Keep your branding consistent
One of the key roles of the marketing department is ensuring brand consistency. If you see an ad in a magazine, then go to company’s website and see a header with a completely different logo, then follow the link to the company’s blog and they’re promoting a completely different service than their ad or their website indicated, you’re not going to be very confident in that brand. If you can even tell what it is.
In the same way, you’ll want to make sure that your own “brand” is consistent. If your resume indicates you’re an experienced executive assistant, and your LinkedIn profile says you’re really interested in moving into the IT field, and your Facebook bio says you’re thinking about scrapping it all and going on the road with your band – well, you get the idea. If you don’t know what you want to be, a company is going to have a hard time figuring it out as well.
There’s nothing wrong with having a wide variety of interests and hobbies. But when it comes to what you say about your professional life, be sure a prospective employer is going to understand who you are and what type of job you’re targeting.
Explain the benefits
If an ad said: “Buy my product because I need the money,” would you be enticed? Probably not. You’d be surprised, however, at the number of candidates who take that approach to the job search. Under the “Objectives” section of their resumes, they write a novel about what they want out of a job, a company, and life in general. They go into job interviews full of all the wrong questions – “How much does this position pay?”; “How soon can I get benefits?”; “Can I work at home?”
When you send out your resume, and when you go into the first interview, you are the seller. The interviewer is the buyer. You have to tell the buyer what’s in it for him, not what you hope to gain from the transaction.
Know your audience
This is, literally, the first thing they teach on the first day of Marketing 101. Many people take a scattershot approach and use a fax/e-mail blasting service to put out a generic version of their resume to a large quantity of people. It’s easy and relatively inexpensive. But chances of your résumé being seen by someone who is looking for your skills, and that person being someone you’d actually want to work for, are extremely slim.
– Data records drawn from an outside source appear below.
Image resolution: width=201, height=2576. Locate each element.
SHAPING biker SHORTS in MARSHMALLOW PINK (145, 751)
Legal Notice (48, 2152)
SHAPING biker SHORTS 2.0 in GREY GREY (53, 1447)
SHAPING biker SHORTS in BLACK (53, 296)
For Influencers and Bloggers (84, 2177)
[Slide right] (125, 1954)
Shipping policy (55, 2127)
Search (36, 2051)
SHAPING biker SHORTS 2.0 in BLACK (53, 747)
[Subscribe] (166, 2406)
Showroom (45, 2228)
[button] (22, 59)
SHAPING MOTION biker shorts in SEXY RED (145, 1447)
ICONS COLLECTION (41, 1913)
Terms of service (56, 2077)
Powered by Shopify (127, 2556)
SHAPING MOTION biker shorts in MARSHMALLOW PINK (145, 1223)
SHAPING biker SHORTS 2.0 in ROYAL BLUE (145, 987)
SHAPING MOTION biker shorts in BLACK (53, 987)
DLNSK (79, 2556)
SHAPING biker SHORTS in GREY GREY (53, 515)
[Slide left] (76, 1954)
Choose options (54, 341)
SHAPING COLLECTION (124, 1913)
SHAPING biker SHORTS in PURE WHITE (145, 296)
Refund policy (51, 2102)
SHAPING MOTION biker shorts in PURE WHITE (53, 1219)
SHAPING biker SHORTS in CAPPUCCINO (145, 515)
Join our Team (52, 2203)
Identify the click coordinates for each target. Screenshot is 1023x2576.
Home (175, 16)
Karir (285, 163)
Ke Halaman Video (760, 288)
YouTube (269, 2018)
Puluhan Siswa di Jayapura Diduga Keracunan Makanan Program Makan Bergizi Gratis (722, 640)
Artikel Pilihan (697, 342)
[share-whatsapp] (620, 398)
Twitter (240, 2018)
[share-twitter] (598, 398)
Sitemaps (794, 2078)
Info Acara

You’re sending your message to the wrong audience.
Decide which companies and which contacts you’d like to target. Then find out as much as you can about them. You can then tailor your message to appeal to them. Think of your resume as your ad. You wouldn’t run the same ad in a sports magazine as you would in a fashion magazine. It takes a little more effort, but the quality of your results be worth it.
Measure your ROI
At some point, most of us have had the experience of putting a tremendous amount of time, energy, and/or money into something that just didn’t pay off. If we were lucky, we figured it out sooner than later. That’s whatROI is about – figuring out which efforts are getting you the most leads and sales (or interviews, in this case), and which are a waste of time.
It’s not an exact science, and chances are you’re going to make some bad investments. But set aside some time to regularly review what you’ve been doing and how it’s been working. If you’ve been attending a particular networking group for three months and haven’t made any quality contacts, maybe it’s time to find a new group. If you’ve sent numerous to several people at a particular company with no response, either find a better contact at the company, or concede that it’s just not going to happen and move on to greener pastures.